As a young couple, my industriousness and the special how-hard-can-it-be-ness of a 25-year-old gave us a few pieces of functional furniture that saved us a lot of precious money. It also gave me that all-important ability to get out of my head, where the anxieties and excitement of early adulthood swirled. The satisfaction of creating something in the world that had, at that point, only been an idea does a lot for one’s overall well-being. At times of uncertainty and limited control, it gave me something tangible over which I was the master. It was a salve…a break. Those pieces planted an important seed for me…and a future career.

That future career was still many years away. In the period between moving to DC and the time when I dove into the woodworking rabbit hole, I had gone full throttle into my government career. I was about four years into that career when something started to feel…off. I had a lot of anxiety, felt unsettled, and really couldn’t explain why. I was newly married, had a good career, was making a good salary…friends, family, etc., all good. I was befuddled and a little discontent.

I was getting ready for a temporary overseas assignment, and my wife and I were driving across town to have dinner with some dear friends. NPR was replaying an interview from earlier in the week. The subject was Matthew Crawford, who had recently published Shopcraft as Soulcraft.
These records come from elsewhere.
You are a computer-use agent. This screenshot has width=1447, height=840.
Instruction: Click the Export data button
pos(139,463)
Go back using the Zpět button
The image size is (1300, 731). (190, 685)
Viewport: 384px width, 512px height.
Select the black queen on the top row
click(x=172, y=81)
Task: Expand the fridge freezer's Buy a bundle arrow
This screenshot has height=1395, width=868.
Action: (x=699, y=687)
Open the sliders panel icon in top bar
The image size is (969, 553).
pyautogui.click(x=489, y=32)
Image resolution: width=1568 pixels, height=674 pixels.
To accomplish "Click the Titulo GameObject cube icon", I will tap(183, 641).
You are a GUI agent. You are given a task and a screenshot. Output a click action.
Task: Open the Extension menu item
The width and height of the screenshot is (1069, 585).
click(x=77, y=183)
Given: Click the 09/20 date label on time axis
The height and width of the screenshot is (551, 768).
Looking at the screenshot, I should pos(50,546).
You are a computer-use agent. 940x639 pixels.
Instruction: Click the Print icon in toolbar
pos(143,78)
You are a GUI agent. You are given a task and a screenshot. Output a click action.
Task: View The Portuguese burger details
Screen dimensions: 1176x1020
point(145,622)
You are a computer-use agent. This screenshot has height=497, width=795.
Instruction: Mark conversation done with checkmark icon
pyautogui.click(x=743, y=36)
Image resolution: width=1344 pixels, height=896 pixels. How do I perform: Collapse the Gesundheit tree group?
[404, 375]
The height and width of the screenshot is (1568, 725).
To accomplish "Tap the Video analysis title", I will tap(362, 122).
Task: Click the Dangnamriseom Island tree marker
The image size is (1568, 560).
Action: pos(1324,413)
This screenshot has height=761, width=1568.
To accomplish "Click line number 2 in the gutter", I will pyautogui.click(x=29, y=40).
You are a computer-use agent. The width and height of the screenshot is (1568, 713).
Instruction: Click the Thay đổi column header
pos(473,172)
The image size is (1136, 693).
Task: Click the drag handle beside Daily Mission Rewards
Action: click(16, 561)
It was what NPR calls a “driveway moment.” We arrived at our friends’ home, and I didn’t want to get out of the car. I wanted to keep listening to the interview. Alas, it was time to go. I had heard enough to know that I needed to read the book. Prior to hearing that interview, I had been thinking about building things again. I don’t think I truly knew at that point how healing it was for me. I simply had the impulse to build something. We didn’t need any furniture; I just wanted to get my hands on tools again. Hearing Dr. Crawford solidified that impulse, and after dinner, I ordered his book and started researching classes.

I spent the summer overseas and away from my friends and family. Being in a different country has a special effect on your mind and opens up new possibilities. I spent my downtime reading Crawford’s book, running alone, looking at the ocean, and thinking about the future. I also enrolled in an Adult-Ed class for the fall–Tuesday nights from 6-9 pm, I’d be taking a beginner woodworking class. I would finally learn how to cut real joinery, use a table saw and a router, etc. I was pumped.

That class was my point d’appui, the departure from the world as I knew it, to one where woodworking would be my new companion, a form of therapy, a hobby, a way to connect to others, and eventually a career.

The thing about turning something you love into a career, however, is that some of the lustre can be lost. As I wrote in previous posts, the cost of being in the shop every day is that you are running a business and spending a lot of time and attention on things that are not woodworking. What once served as a salve can become a source of stress. For me, at least once a year, I need to step back and just make something for myself: a piece of furniture for the house, a gift for a family member or friend, or, most recently, a tool cabinet for myself. I’ll detail the tool cabinet in the next entry.